Kemampuan para penyerang Swandaru juga tidak dapat dipandang sebelah mata. Itu bukan perkara remeh, pastinya! Ujung cambuk Swandaru yang meledak-ledak dapat mereka imbangi dengan gelar yang terus berganti susunan. Mereka cepat mengisi celah barisan ketika gedoran Swandaru dapat membuka ruang kosong. Bahkan sebagian orang yang bersenjata tombak cukup berani menyambut serangan Swandaru lalu berusaha merebut cambuknya. Walau pertaruhannya adalah nyawa tapi mereka terlihat cukup senang dan menikmati perkelahian yang sengit itu.
Suara tawa atau dengus yang bernada ejekan pun terdengar oleh Swandaru. Suara-suara itu seperti minyak yang dituangkan di atas nyala api. Dalam kekalutan pikir dan perasaan yang dialaminya, Swandaru sempat menimbang dua pilihan. Pertama, meminta bantuan pada Pandan Wangi atau pemimpin kelompok lainnya. Tapi itu sama dengan merendahkan dirinya. Pilihan lain adalah tetap bertempur sekuatnya hingga bantuan tiba. Mereka pasti datang untuk menyelamatkan pengawal yang dipimpinnya. menjadikan dirinya. Tapi, apakah mereka mampu bertahan hingga bantuan datang? Setidaknya bila dia mampu memperpanjang perlawanan kemudian bantuan tiba, maka dia tidak perlu khawatir kehilangan harga diri.

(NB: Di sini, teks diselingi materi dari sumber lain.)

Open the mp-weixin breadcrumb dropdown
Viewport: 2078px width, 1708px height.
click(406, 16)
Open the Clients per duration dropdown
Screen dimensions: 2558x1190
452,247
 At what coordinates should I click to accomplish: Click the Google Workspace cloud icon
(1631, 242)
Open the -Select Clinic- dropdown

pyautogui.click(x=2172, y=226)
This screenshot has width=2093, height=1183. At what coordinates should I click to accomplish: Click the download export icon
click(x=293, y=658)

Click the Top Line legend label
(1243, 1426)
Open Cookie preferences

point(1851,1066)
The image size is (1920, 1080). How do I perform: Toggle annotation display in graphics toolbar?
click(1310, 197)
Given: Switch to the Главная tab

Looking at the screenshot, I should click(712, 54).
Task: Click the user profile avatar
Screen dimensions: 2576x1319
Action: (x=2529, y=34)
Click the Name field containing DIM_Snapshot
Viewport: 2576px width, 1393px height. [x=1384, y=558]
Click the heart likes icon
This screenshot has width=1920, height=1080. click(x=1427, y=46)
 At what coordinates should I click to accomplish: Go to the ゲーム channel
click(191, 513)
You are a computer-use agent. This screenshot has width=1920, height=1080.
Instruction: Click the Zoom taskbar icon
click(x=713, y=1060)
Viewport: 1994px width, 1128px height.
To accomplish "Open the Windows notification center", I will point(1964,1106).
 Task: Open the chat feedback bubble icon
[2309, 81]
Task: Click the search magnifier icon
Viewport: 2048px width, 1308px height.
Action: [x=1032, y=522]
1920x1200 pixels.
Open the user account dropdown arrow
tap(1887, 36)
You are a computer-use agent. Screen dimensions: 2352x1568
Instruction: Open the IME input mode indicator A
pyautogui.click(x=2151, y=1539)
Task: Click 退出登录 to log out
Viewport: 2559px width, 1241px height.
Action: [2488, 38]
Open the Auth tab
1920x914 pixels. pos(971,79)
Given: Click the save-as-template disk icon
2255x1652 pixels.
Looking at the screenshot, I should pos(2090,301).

Yang terjadi kemudian adalah Swandaru menjadi gelap mata saat pandangannya tertumbuk pada tubuh pengawalyang tergolek tanpa nyawa. Dia menggandakan seluruh kekuatan. Cambuknya semakin lincah menyabet, menebas datar lalu berputar-putar dengan lambaran tenaga cadangan yang mulai dipaksakan mencapai puncak. Tapi Swandaru pada saat itu sudah jauh berbeda dengan Swandaru sebelum perkenalannya dengan Nyi Gandung Jati. Bisa jadi penurunan kemampuan itu adalah akibat dari ramuan yang masuk ke dalam tubuhnya dalam waktu yang cukup lama. Ditambah dengan ketiadaan latihan selama berada di rumah tahanan maka kekacauan gerak segera terlihat pada dirinya. Hampir seluruhnya mengalami kemerosotan yang cukup tajam.
Perubahan itu dipahami dengan baik oleh Ki Malawi. Swandaru mungkin sudah kehilangan atau sengaja membuntu nalar sehingga hasil akhir perkelahian cukup mudah ditebaknya.
“Keadaan membuatnya tidak mempunyai pilihan. Itu sama denganku saat ini,” ucap Ki Malawi dalam hati. Dia sadar bahwa tidak mungkin baginya untuk dapat hidup usai perkelahian pada akhir senja itu. Menyerah pun bukan jalan terbaik baginya dan seluruh anggota laskarnya.